Oggi Giovanni Falcone avrebbe festeggiato 73 anni. Il 23 maggio di vent’anni fa la sua Croma bianca viene fatta saltare in aria a Capaci, uccidendo il magistrato insieme alla moglie e a tre agenti della sua scorta. Dopo 57 giorni, il 19 luglio, perde la vita il suo amico e collega Paolo Borsellino, con cinque agenti nell´attentato di via d’Amelio a Palermo. Venti anni dopo, celebrazioni e programmi in tv ricordano il loro sacrificio. Noi lo facciamo con Aldo Giannuli, storico e saggista che ha collaborato alla Commissione stragi dal 1994 al 2001.

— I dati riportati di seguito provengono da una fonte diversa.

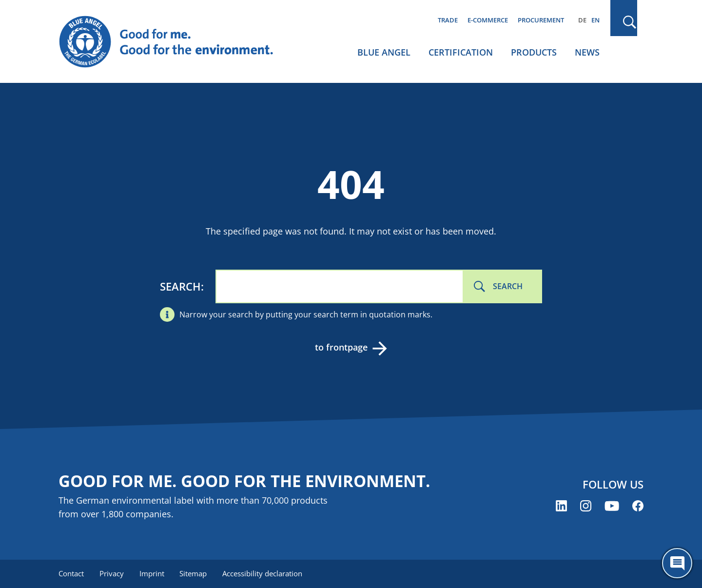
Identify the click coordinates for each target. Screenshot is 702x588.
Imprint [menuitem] (152, 573)
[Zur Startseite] (176, 42)
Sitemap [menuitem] (194, 573)
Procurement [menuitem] (541, 20)
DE (582, 20)
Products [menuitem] (534, 52)
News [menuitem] (587, 52)
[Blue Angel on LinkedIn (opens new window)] (561, 506)
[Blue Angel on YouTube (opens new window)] (612, 506)
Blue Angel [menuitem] (384, 52)
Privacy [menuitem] (112, 573)
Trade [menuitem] (448, 20)
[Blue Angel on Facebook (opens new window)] (638, 506)
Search (180, 286)
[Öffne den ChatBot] (677, 563)
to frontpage (341, 347)
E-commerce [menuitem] (488, 20)
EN (595, 20)
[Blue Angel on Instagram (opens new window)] (585, 506)
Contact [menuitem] (71, 573)
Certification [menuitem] (461, 52)
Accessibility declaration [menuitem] (263, 573)
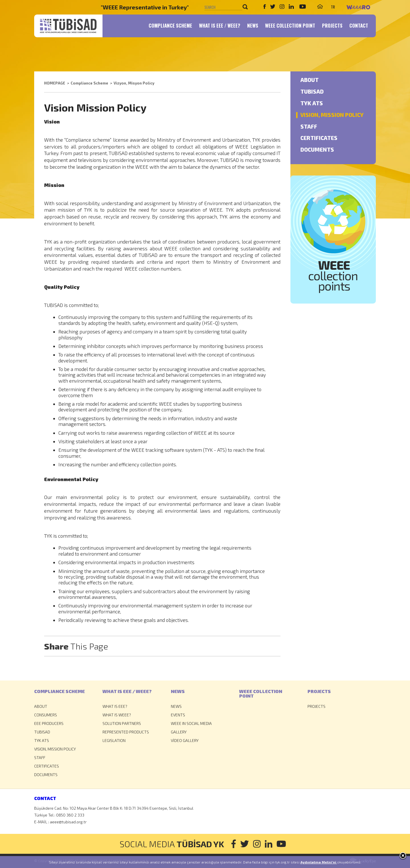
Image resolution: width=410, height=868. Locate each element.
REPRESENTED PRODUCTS (126, 732)
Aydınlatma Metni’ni (319, 862)
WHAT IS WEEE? (117, 715)
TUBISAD (312, 92)
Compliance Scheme (89, 83)
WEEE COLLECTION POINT (290, 25)
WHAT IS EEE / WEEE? (219, 25)
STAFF (309, 127)
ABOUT (310, 80)
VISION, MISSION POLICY (332, 115)
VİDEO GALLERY (185, 740)
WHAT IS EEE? (115, 706)
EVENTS (178, 715)
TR (333, 7)
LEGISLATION (114, 740)
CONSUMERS (46, 715)
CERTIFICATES (319, 138)
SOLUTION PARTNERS (122, 723)
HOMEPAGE (55, 83)
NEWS (253, 25)
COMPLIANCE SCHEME (170, 25)
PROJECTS (332, 25)
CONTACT (359, 25)
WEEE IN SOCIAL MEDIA (191, 723)
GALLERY (179, 732)
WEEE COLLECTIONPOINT (261, 693)
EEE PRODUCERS (49, 723)
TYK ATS (312, 103)
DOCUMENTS (317, 150)
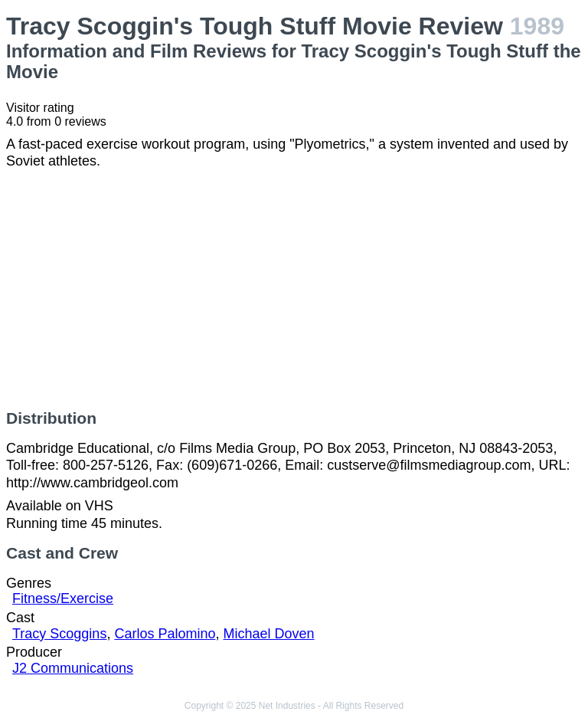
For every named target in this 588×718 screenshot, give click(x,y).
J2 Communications (73, 668)
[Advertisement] (294, 290)
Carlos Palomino (165, 634)
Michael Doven (268, 634)
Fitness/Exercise (63, 598)
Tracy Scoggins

“Possiamo dire che il tentativo di Falcone e Borsellino è andato perso. Nei fatti si è stabilita una tacita intesa con la mafia. Ci sono molti meno morti che in passato ma abbiamo rinunciato all’idea di sconfiggerla. Sì, rimangono gli slogan nelle ricorrenze ma sono solo placebo, le azioni per ora sono solo di contenimento, non di sradicamento”.
 
Secondo Giannuli l’Italia oggi corre un rischio gravissimo: “Stiamo ballando sul ciglio di un vulcano. La malavita potrebbe infiltrarsi nel preoccupante clima di rabbia sociale che si respira. Potrebbe nascere un terrorismo di tipo latino-americano, come il fenomeno dei narcos”. Gli assalti ad Equitalia fanno davvero paura. Qui sta il problema e non va accomunato con la gambizzazione dell’ingegnere dell’Ansaldo nucleare, Roberto Adinolfi: “Ciò che è accaduto a Genova è un fatto grave e il posto per chi ha compiuto questo gesto è sicuramente in galera. Ma questo singolo attentato che ha destato tutto questo clamore, fatto tra l’altro in modo non particolarmente sofisticato, dobbiamo confrontarlo con le stagioni in cui fatti del genere avvenivano ogni giorno”. Per questo Giannuli giudica controproducente l’allarme lanciato ieri dal ministro dell’interno Anna Maria Cancellieri e cioè il “pericolo per 14mila obiettivi sensibili”. Secondo lo storico, “il terrorismo vince quando esce sui giornali, non bisogna enfatizzarlo ma sminuirlo”.